Annual silverwork festival in Taxco, Guerrero, Mexico

The Taxco National Silver Fair (Feria Nacional de la Plata de Taxco) is an annual festival and silverwork competition held in Taxco, Guerrero, Mexico. Its main event is the Concurso Nacional de Platería, a juried competition with four categories: jewelry, orfebrería, sculpture and new trends.

The fair grew out of celebrations at William Spratling's Las Delicias workshop during the early years of the Mexican silver renaissance. Taxco and Guerrero authorities formally recognized the event in 1937, and it became a national fair in 1953. That year, Taxco designer Antonio Pineda won the first Galardón Nacional.

==History==

Accounts differ on when the first silver contest was held. Guerrero reference works and a 2020 study place its beginnings in 1931 or 1932, while anthropologist Gobi Stromberg dates Spratling's workshop competition to the mid-1930s. Spratling's annual workshop banquet eventually included a contest for the smiths at Las Delicias. Entrants were supplied with silver and three paid days to work up a design, and a winning design was often put into production. Several of the smiths who took part later opened workshops of their own.

In 1937, the municipal government of Taxco and Guerrero state authorities designated 27 June as Día de la Plata ("Silver Day"). The date marked the anniversary of the opening of Las Delicias in 1931, and it is also the day on which Taxco's silversmiths pay tribute to the Cristo de los Plateros. The event expanded into a Silver Week and was later moved to the end of the year. A state decree issued in 1988 fixed it in the last week of November. Editions have in practice run into the first days of December; the 2007 fair opened on 25 November and closed on 2 December.

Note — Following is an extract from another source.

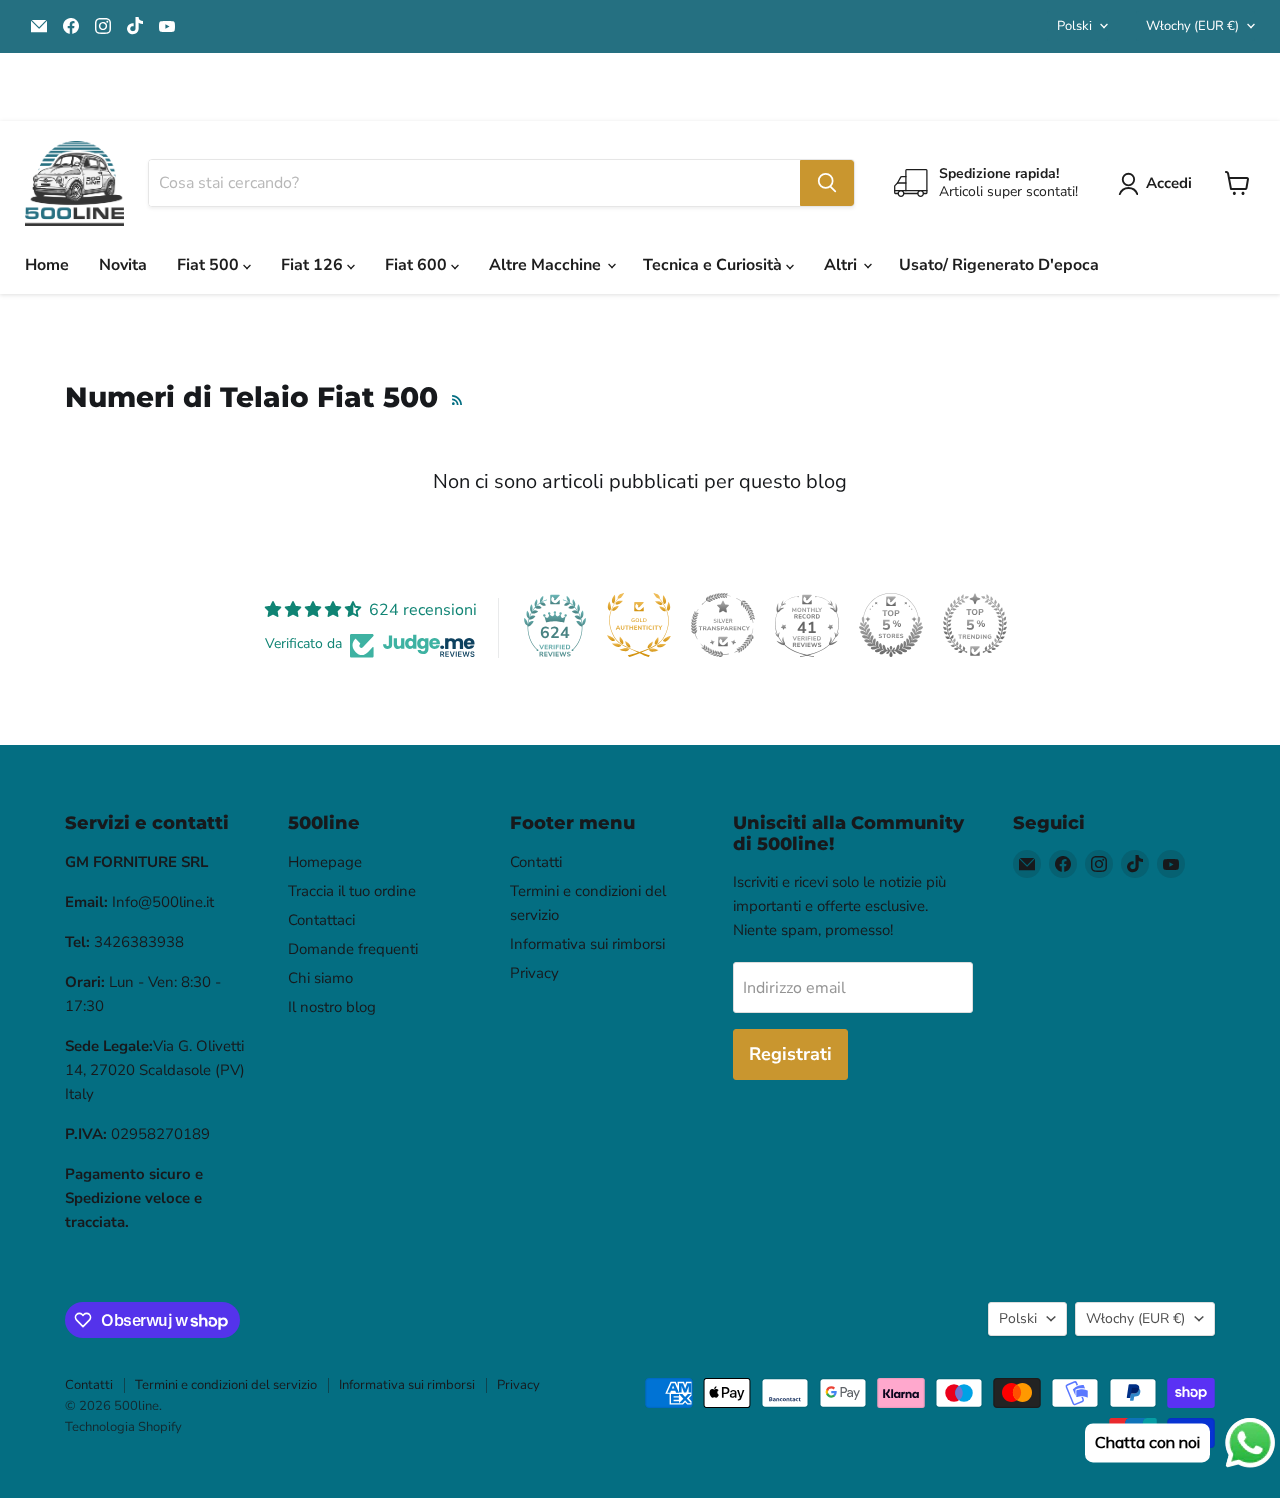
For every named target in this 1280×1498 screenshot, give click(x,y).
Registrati (790, 1054)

The fair became a national event in 1953. Pineda chaired the organizing committee, and President Adolfo Ruiz Cortines presented the newly created Galardón Nacional. Pineda won for a silver eagle brooch set with jade and pearls. Stromberg identifies the event as Taxco's sixteenth annual Silver Fair and writes that Pineda later won the national competition three more times.

Pineda kept a hand in the fair afterward, helping add exhibitions, concerts, ballet and contemporary dance to its program.

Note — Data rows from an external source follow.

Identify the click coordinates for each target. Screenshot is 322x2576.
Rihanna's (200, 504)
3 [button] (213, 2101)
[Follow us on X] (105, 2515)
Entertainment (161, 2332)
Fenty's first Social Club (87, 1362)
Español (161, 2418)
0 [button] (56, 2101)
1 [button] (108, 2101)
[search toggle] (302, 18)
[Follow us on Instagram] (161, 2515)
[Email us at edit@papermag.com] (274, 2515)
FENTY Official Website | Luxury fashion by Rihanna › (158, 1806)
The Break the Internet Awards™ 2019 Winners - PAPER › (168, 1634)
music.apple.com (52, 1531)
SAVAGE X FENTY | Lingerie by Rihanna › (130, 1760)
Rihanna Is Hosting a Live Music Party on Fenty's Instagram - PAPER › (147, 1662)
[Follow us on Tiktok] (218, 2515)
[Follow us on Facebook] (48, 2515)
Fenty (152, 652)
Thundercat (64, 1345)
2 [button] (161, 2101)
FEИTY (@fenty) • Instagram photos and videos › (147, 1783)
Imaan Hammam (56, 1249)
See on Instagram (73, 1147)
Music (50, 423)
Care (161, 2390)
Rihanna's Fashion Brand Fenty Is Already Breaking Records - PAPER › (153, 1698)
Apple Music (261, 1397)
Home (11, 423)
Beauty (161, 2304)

Sources disagree on when the fair first drew entrants from abroad. Morrill and Berk date the international fair to 1973, with 38 countries taking part and more than 4,500 pieces submitted for judging. Guerrero reference works put the first Feria Mundial de la Plata in 1974 and count 40 countries, as do Velázquez García and Balslev Clausen.

==National Silverwork Competition==

Pineda described putting his best silversmiths on a competition entry, keeping the work out of sight and checking its progress each day. The award carried the name of the designer or workshop proprietor, and the smiths who made the piece went unnamed.

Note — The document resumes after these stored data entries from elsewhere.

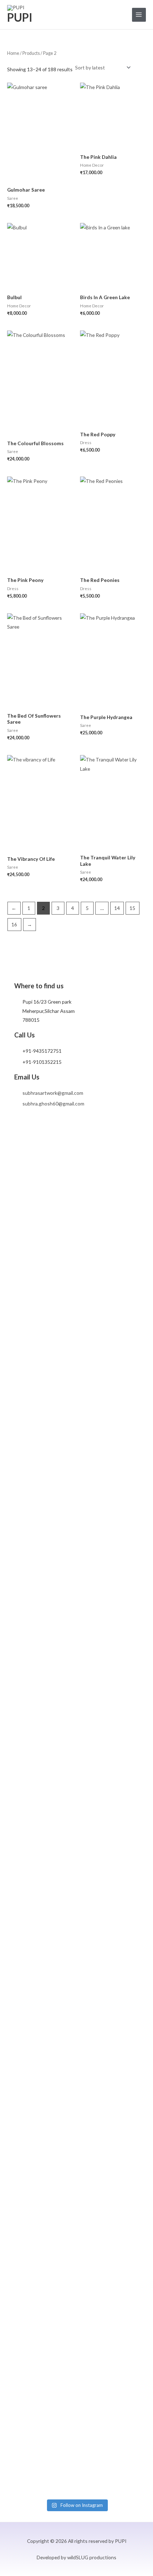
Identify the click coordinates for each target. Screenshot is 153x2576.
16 (14, 924)
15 (132, 908)
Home (13, 53)
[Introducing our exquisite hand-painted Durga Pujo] (130, 1842)
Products (31, 53)
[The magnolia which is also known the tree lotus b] (94, 2154)
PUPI (19, 17)
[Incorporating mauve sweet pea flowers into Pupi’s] (23, 1469)
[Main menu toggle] (139, 15)
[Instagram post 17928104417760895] (59, 1828)
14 (117, 908)
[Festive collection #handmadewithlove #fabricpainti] (94, 1167)
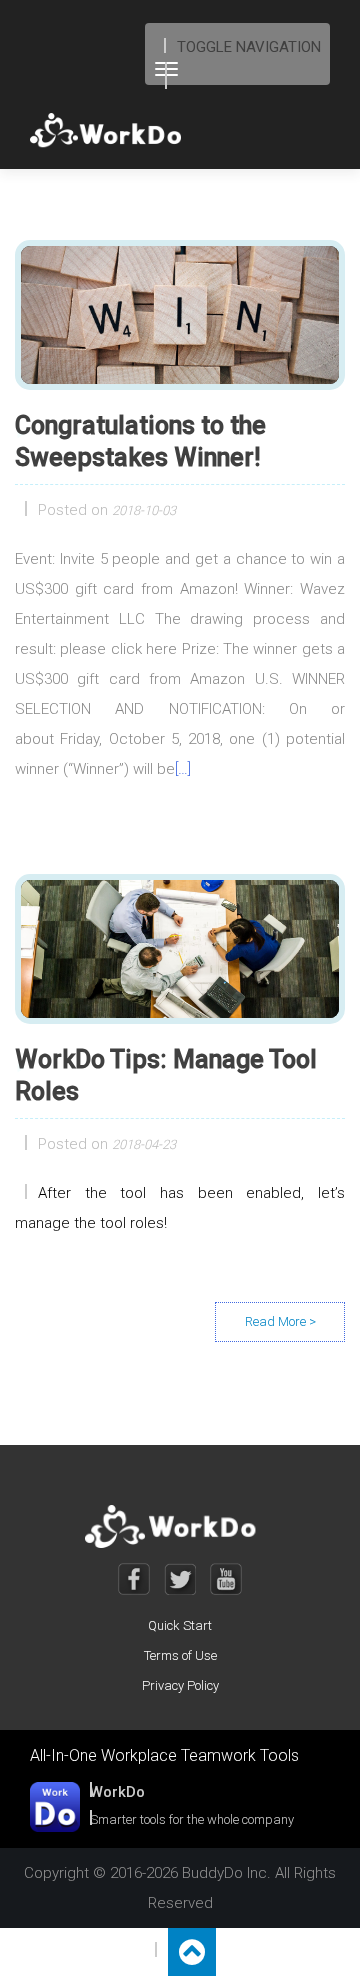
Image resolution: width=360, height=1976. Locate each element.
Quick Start (180, 1625)
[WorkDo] (111, 131)
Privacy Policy (180, 1685)
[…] (183, 769)
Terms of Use (180, 1655)
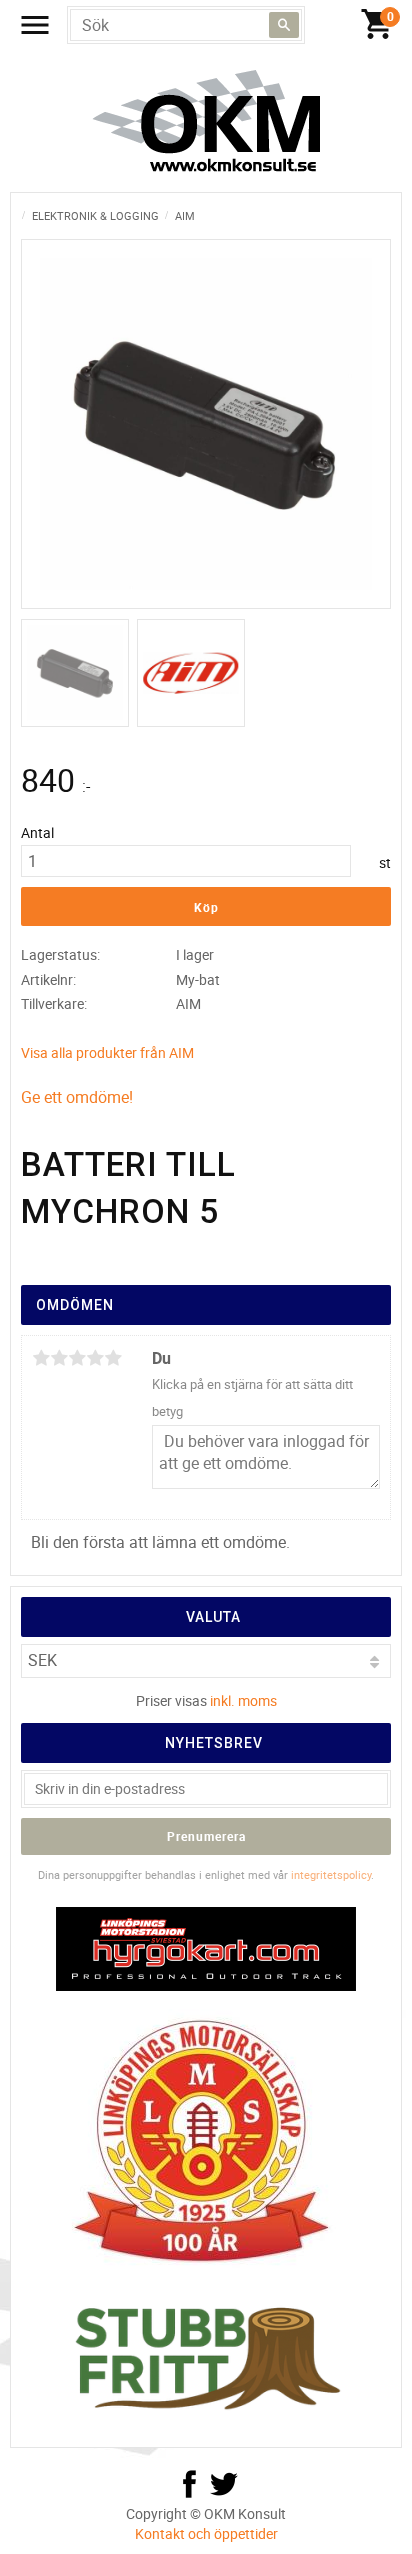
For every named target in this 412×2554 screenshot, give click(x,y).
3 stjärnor (77, 1358)
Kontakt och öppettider (206, 2533)
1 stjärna (41, 1358)
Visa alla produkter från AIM (107, 1052)
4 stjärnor (95, 1358)
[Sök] (284, 25)
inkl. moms (243, 1700)
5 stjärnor (113, 1358)
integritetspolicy (331, 1874)
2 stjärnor (59, 1358)
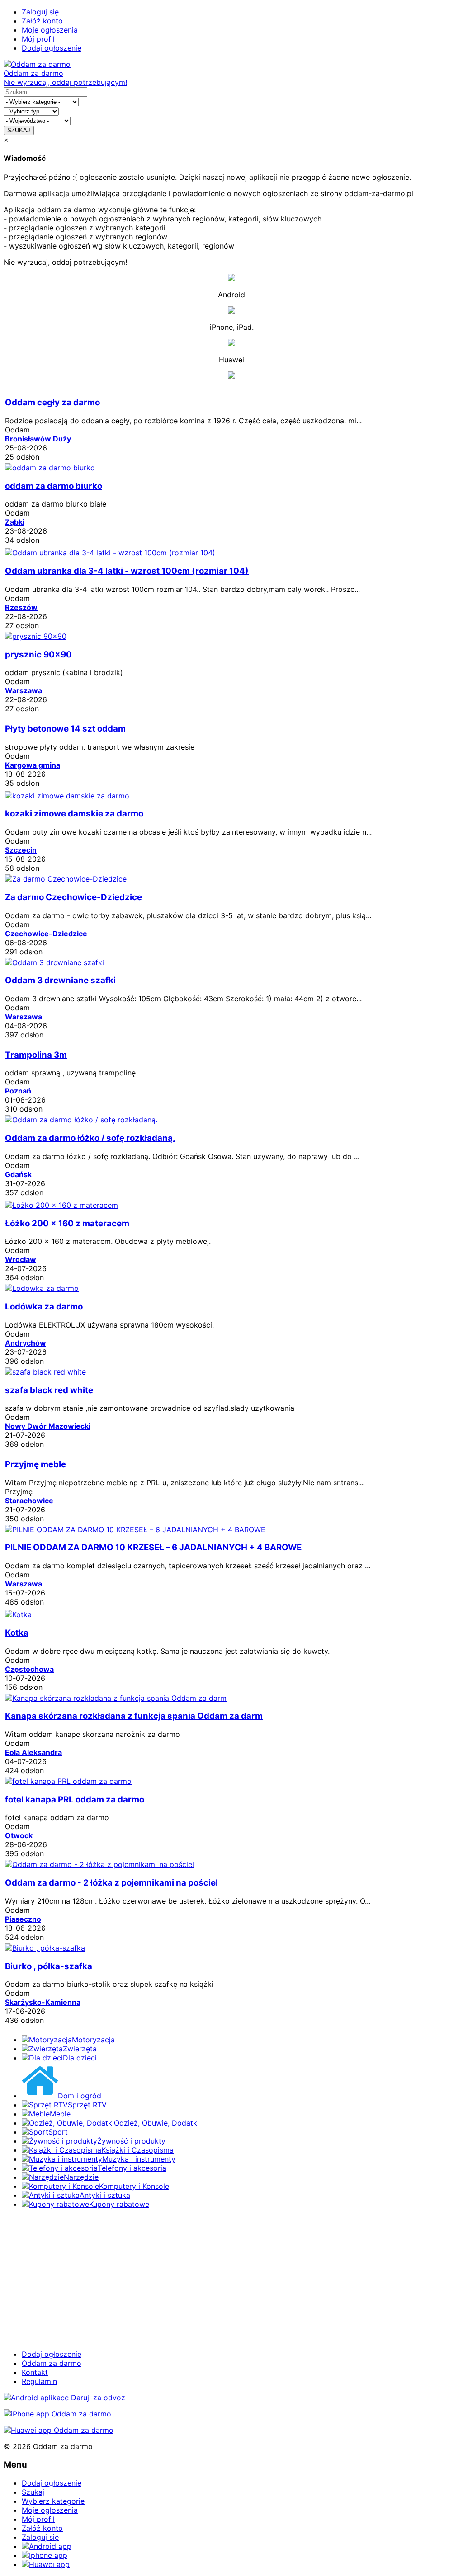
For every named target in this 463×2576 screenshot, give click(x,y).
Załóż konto (42, 20)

For the 2007 competition the jury weighed design, technical execution, aesthetic quality and originality, and entries arrived in three branches: jewelry, orfebrería and sculpture. The prizes that year were the Galardón Nacional with 60,000 pesos, the Galardón DIF Guerrero with 50,000, and the Galardón William Spratling with 40,000. The convocatoria on file with the federal cultural register in 2026 lists four categories — jewelry, orfebrería, sculpture and new trends — with technique and subject left open, and admits Mexican and foreign entrants who can show three years' residence in the country. Seventeen prizes share a purse of 570,000 pesos. The competition is convened by the Guerrero government, the federal Secretariat of Culture through FONART, the Taxco municipal government and the fair's organizing body.

==Festival and administration==

Coverage of the 1999 fair lists music, theater, dance, lectures, exhibitions, film programs and the street processions known as callejoneadas. A Reina de la Plata ("Silver Queen") pageant and the literary Juegos Florales were judged alongside the silverwork contest by 2003. Pineda was once commissioned to make the Silver Queen's crown, which he fashioned in silver and amethyst.

The decree directs the organizers to exhibit representative Taxco silverwork, to recognize the highest-quality pieces through the Concurso Nacional de Platería while seeking entries from other Mexican states, and to make room for crafts from across Guerrero and a popular cultural program. It also created the Patronato de la Feria Nacional de la Plata as an interagency and citizen body, whose job is to propose the program to the governor and to encourage public participation.

The amendments published on 6 December 2024 rewrote most of that machinery. The state Secretariat of Culture now organizes and coordinates the fair and administers its budget, and its head chairs the Patronato, with the secretariat's administrative delegate as coordinator and four members of the cultural community named for each edition. The Taxco municipal government supplies permits for the use of public space, public services, and police, mobility and civil-protection staff.